To verify that all tools are working correctly in the container:

# Run the test script to verify all tools
./test.sh

# Or run the test script inside the container
docker run --rm -v $(pwd)/test.sh:/test.sh tsysdevstack-toolboxstack-toolbox-qadocker:dev bash /test.sh

🔍 Dockerfile QA

You can use this toolbox to check Dockerfiles for best practices using Hadolint:

# Run Hadolint on a Dockerfile
docker run --rm -v $(pwd):/workspace -w /workspace tsysdevstack-toolboxstack-toolbox-qadocker:dev hadolint Dockerfile

# Run ShellCheck on shell scripts
docker run --rm -v $(pwd):/workspace -w /workspace tsysdevstack-toolboxstack-toolbox-qadocker:dev shellcheck your_script.sh

# Run Trivy for vulnerability scanning
docker run --rm -v $(pwd):/workspace -w /workspace tsysdevstack-toolboxstack-toolbox-qadocker:dev trivy fs --offline-scan .

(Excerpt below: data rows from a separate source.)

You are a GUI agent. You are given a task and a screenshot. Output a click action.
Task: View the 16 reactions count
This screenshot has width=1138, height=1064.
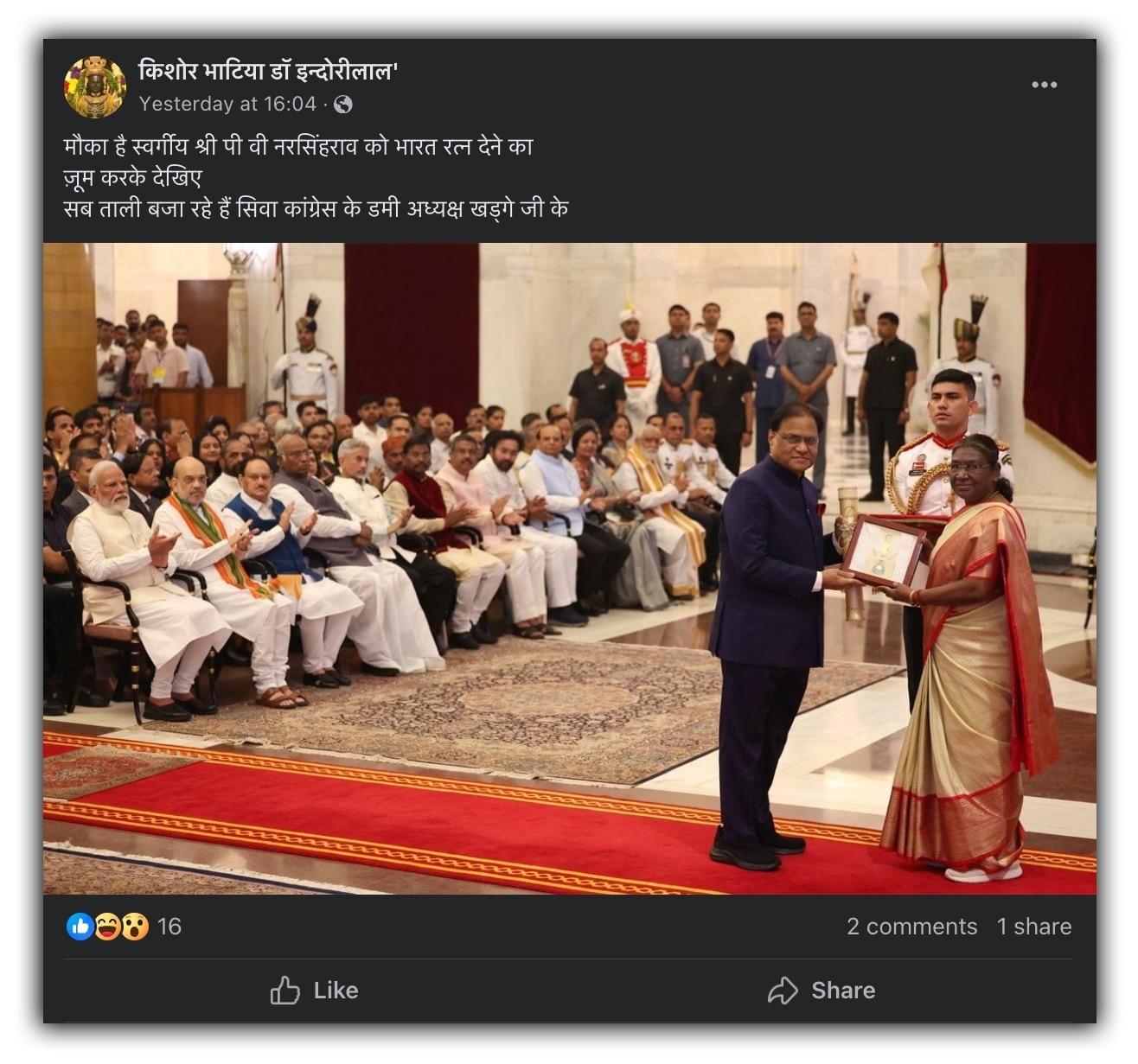tap(169, 927)
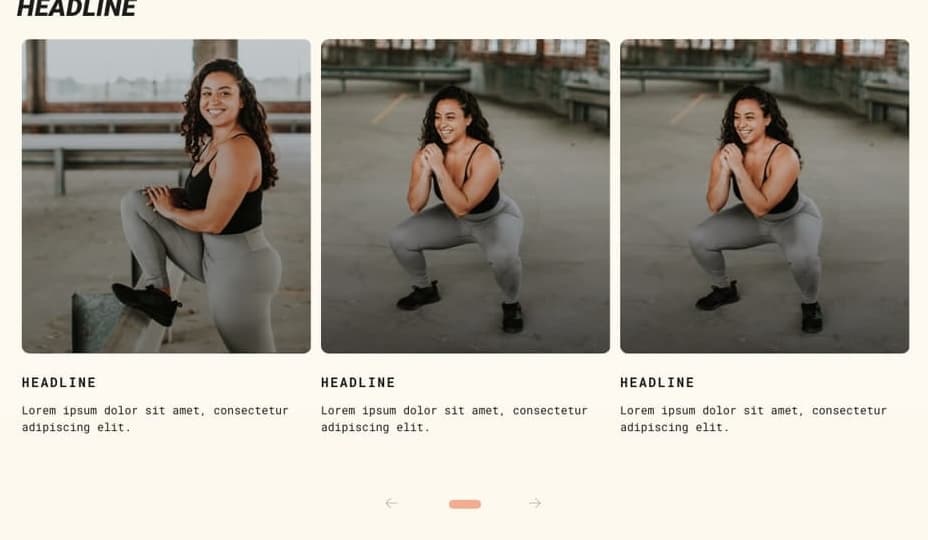Select the orange active pagination indicator
928x540 pixels.
[465, 504]
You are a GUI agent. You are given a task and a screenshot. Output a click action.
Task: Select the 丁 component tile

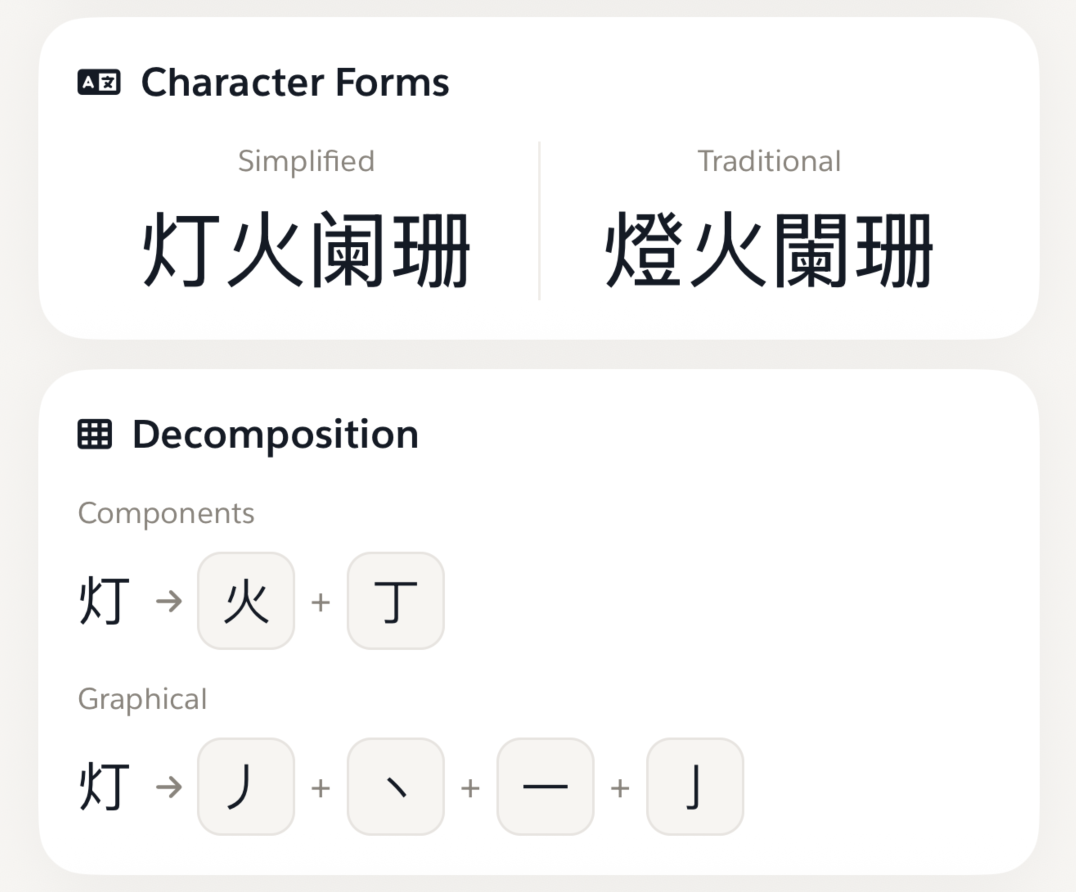pos(395,600)
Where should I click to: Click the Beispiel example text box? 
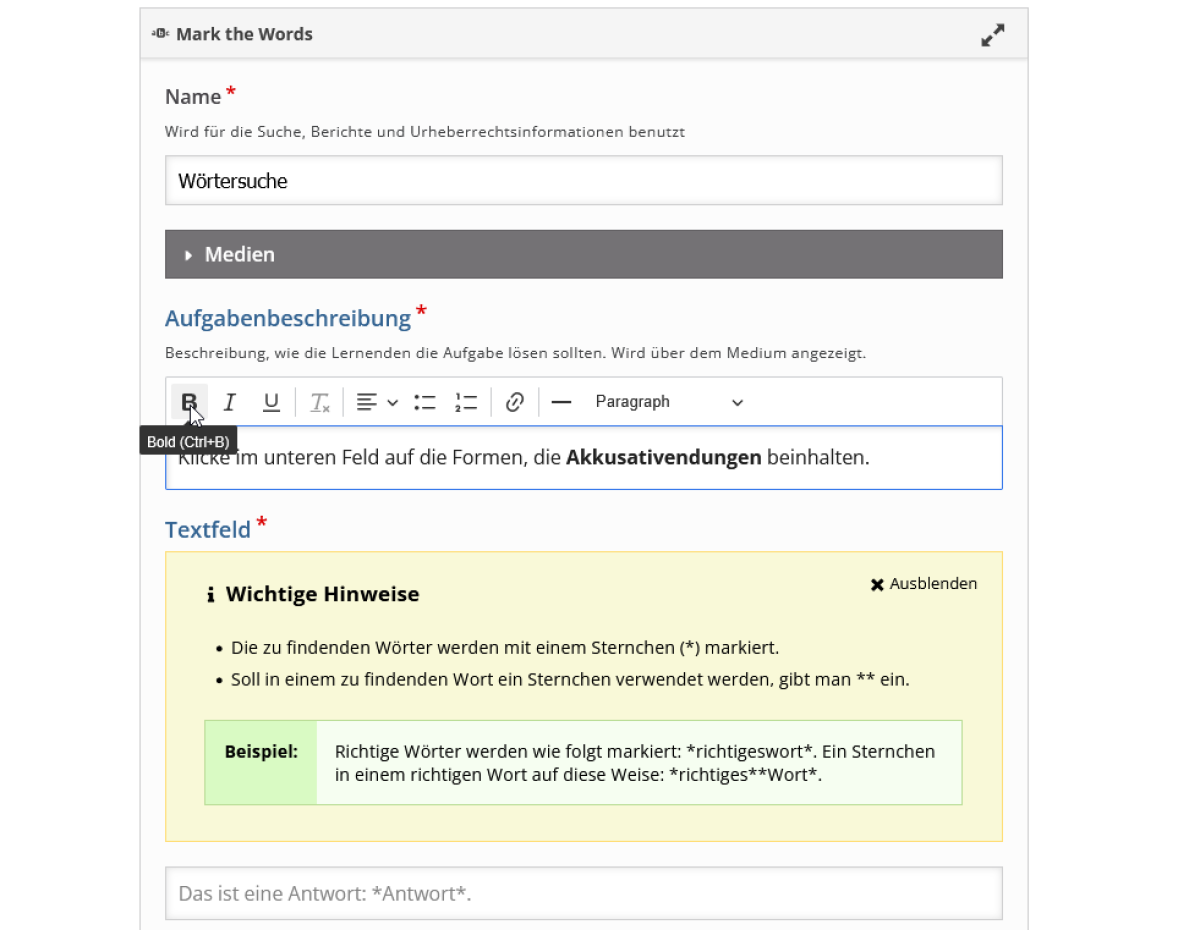click(635, 762)
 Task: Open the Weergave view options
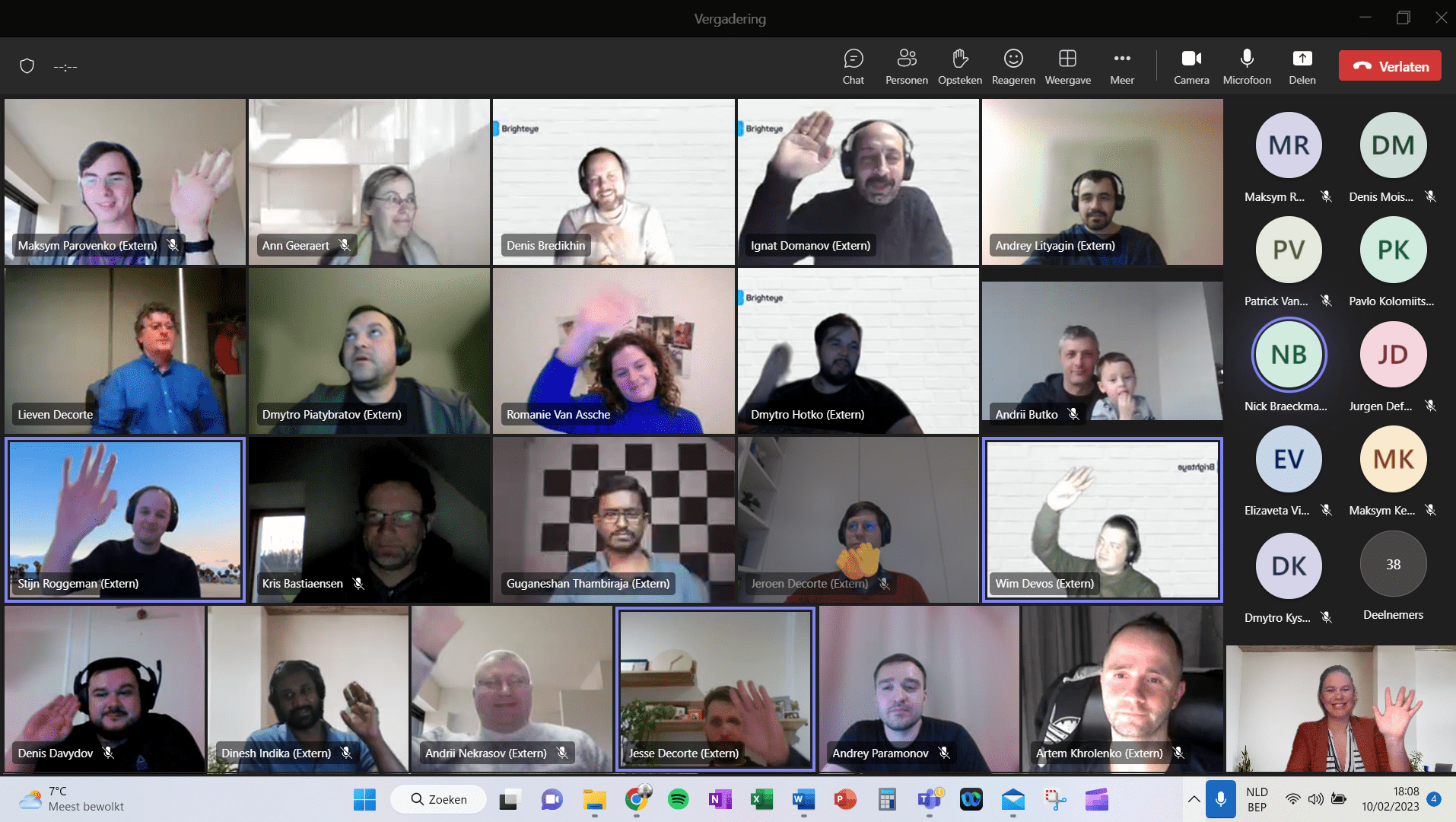point(1067,66)
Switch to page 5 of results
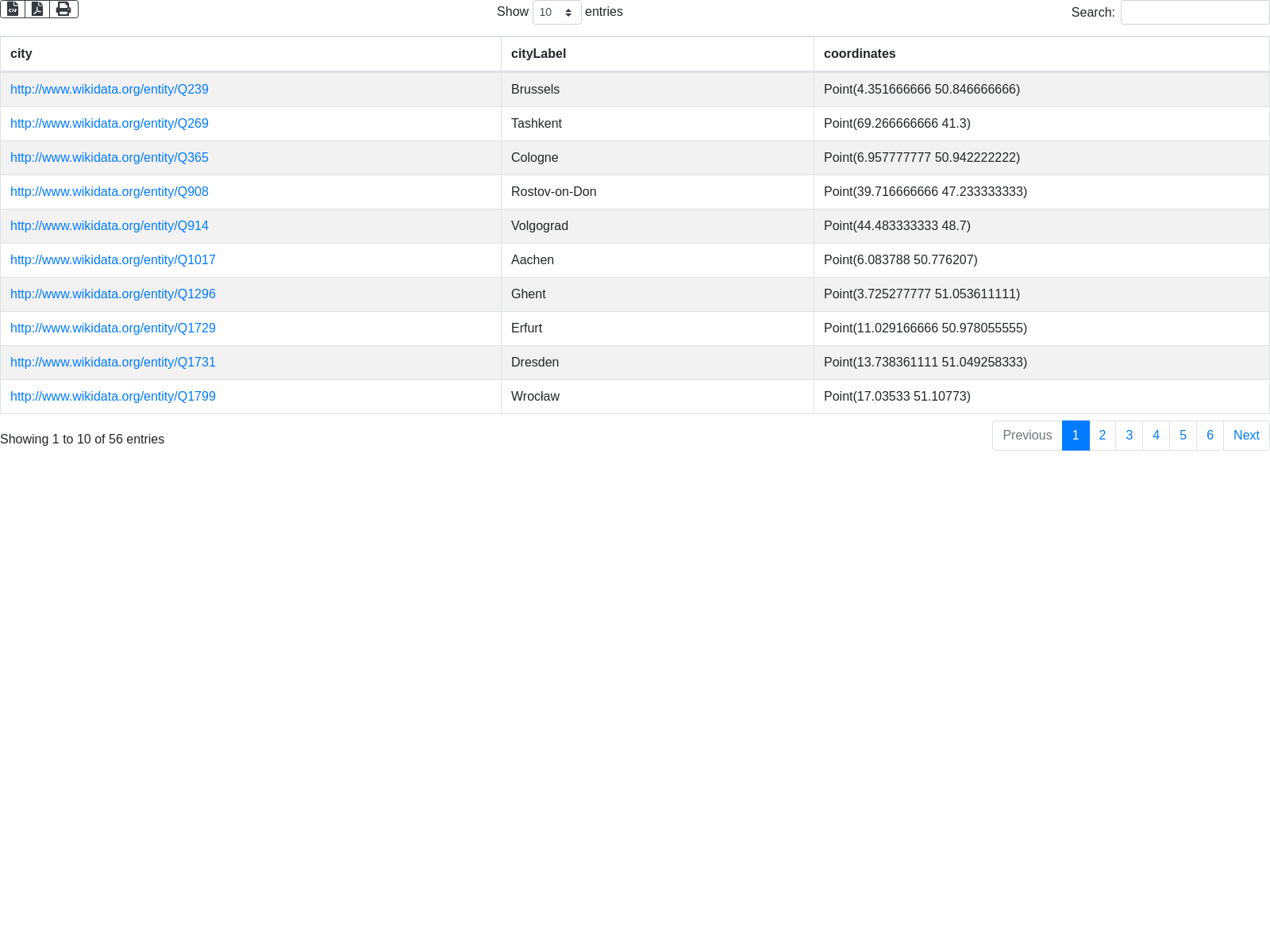Image resolution: width=1270 pixels, height=952 pixels. [x=1183, y=436]
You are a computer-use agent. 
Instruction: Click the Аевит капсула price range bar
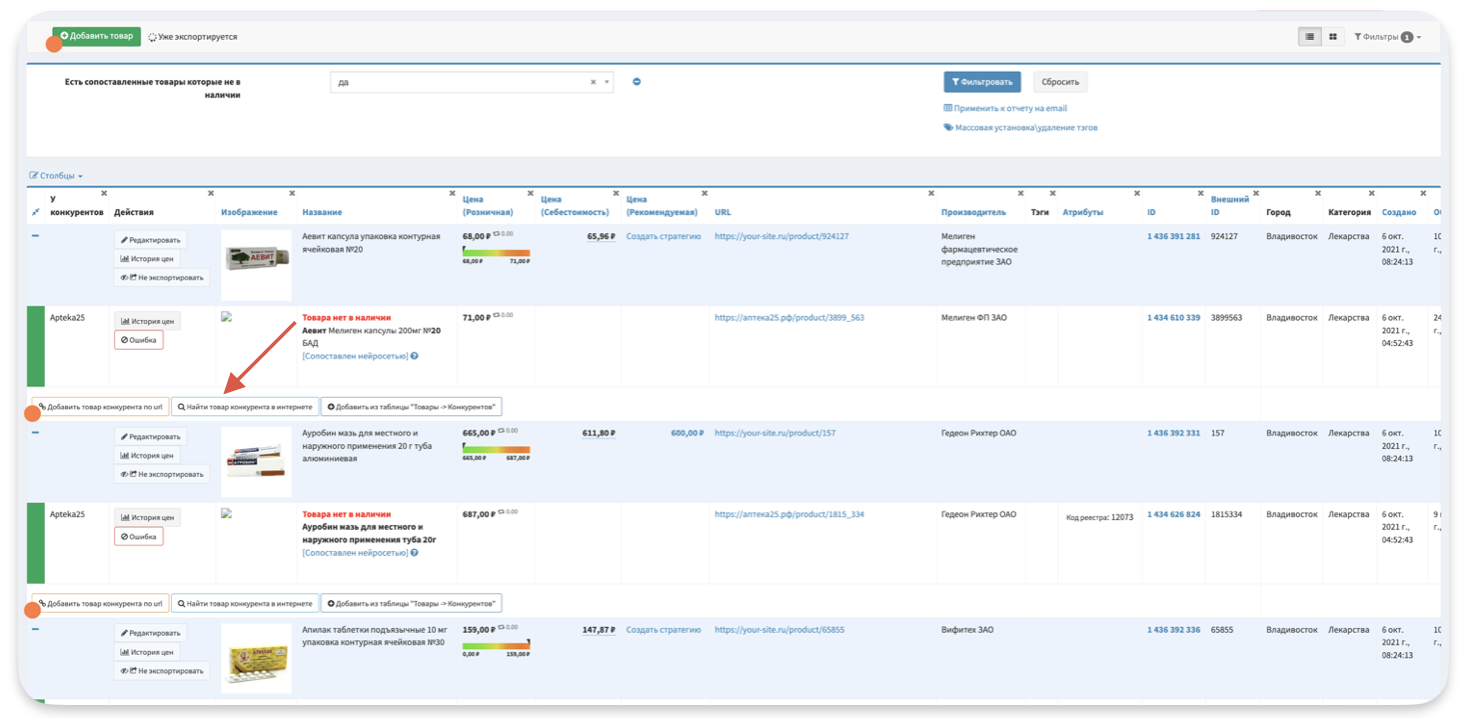[496, 253]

# Run Dockle for container image linter
docker run --rm -v $(pwd):/workspace -w /workspace tsysdevstack-toolboxstack-toolbox-qadocker:dev dockle .

📝 Dockerfile Compliance

The Dockerfile is designed to meet Docker best practices and security standards. It has been optimized to:

  • Use minimal base image (Ubuntu 24.04)
  • Install packages with --no-install-recommends to reduce bloat
  • Download packages with quiet mode to reduce output
  • Create a non-root user for running tools
  • Follow security best practices for container images
  • Comply with Hadolint and Dockle recommendations where possible

📝 License

This project is part of the TSYSDevStack project. See the main LICENSE file in the repository root for details.